13 June 2020
A Moment to Reflect -41
Two, or three, final pieces of (seemingly contradictory) ursine advice for now, but I’m sure we’ll return to the wisdom of Winnie-the-Pooh at a later date.
“I always get to where I’m going by walking away from where I have been.” ― A. A. Milne
“Sometimes, when I’m going somewhere, I wait. And then somewhere comes to me.” ― A. A. Milne
I think what I like most about A. A. Milne’s storytelling (particularly through the character of Pooh) is his ability to state profound spiritual realities in simple but poetically rhythmic language. Nearly always, what Pooh says is blindingly obvious yet is exactly the kind of truth that we often fail to see, or forget, or ignore.
It is ‘blindingly obvious,’ for example, that if you want to get to somewhere else you have to leave where you are at the moment—and yet we all know that moving on, and leaving behind something with which we have grown so comfortable, is never easy. Walking away can be very hard.
The current crises (epidemic and economic) have created times of great uncertainty.
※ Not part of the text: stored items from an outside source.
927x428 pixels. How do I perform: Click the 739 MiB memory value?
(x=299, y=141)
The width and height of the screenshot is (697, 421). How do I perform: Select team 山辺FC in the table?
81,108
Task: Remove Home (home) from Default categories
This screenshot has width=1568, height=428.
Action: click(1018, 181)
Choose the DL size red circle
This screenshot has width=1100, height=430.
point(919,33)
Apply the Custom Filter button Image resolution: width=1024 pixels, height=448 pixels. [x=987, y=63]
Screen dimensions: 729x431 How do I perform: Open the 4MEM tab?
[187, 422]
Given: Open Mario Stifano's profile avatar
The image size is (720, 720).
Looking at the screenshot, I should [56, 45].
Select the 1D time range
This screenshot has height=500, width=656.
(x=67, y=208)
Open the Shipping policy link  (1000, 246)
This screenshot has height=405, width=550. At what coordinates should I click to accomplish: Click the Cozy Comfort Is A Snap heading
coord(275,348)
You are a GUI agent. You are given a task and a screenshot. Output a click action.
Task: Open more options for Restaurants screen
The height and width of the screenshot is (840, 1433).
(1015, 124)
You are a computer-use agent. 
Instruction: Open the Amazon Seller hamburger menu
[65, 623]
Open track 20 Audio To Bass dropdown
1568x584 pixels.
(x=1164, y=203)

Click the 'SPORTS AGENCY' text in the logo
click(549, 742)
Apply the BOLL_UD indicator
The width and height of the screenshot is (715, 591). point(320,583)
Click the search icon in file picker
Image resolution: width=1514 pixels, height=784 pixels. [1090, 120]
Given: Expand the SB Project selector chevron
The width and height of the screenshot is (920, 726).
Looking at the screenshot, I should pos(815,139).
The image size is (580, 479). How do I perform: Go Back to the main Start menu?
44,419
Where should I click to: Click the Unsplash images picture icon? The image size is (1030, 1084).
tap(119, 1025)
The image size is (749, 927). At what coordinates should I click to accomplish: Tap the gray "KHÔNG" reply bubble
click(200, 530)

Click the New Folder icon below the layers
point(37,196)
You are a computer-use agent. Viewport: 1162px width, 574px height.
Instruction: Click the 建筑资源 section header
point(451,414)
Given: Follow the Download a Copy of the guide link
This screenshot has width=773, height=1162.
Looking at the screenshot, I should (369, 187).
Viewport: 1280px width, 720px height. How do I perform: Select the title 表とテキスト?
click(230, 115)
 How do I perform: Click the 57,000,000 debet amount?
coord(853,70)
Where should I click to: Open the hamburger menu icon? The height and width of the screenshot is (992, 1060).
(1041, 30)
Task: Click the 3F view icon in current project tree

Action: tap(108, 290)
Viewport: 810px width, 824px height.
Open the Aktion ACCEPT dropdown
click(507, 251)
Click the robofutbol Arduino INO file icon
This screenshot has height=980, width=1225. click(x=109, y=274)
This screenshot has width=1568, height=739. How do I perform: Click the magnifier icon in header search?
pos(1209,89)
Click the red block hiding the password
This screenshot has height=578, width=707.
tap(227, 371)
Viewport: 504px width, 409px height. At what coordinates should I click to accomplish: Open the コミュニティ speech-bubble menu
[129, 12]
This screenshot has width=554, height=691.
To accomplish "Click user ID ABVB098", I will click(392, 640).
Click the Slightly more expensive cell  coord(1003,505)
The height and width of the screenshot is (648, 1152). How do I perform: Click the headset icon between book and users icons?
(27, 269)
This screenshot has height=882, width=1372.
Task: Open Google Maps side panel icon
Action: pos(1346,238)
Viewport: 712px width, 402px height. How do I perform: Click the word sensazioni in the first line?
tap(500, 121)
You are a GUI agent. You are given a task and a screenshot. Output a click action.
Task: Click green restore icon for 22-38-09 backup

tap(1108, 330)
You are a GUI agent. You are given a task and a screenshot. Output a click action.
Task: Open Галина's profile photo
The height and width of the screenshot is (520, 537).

I guess most of us simply long to go back to everything as it was before: but that is almost certainly not going to happen. How do we move on?
And then we come to the apparent contradiction… although walking away is essential: so too are moments of waiting.
Only if you are absolutely sure of your destination (and your route) from the very beginning of your journey can you go on without stopping. Most of the time in the journey of life we have to stop periodically —to take our bearings, to pause and to look back on where we’ve been, and how far we’ve travelled. Occasionally then, in the very moment of resting, we realise that the ‘somewhere’ we were looking for has in fact come to us. [Especially if that ‘somewhere’ is joy or peace.]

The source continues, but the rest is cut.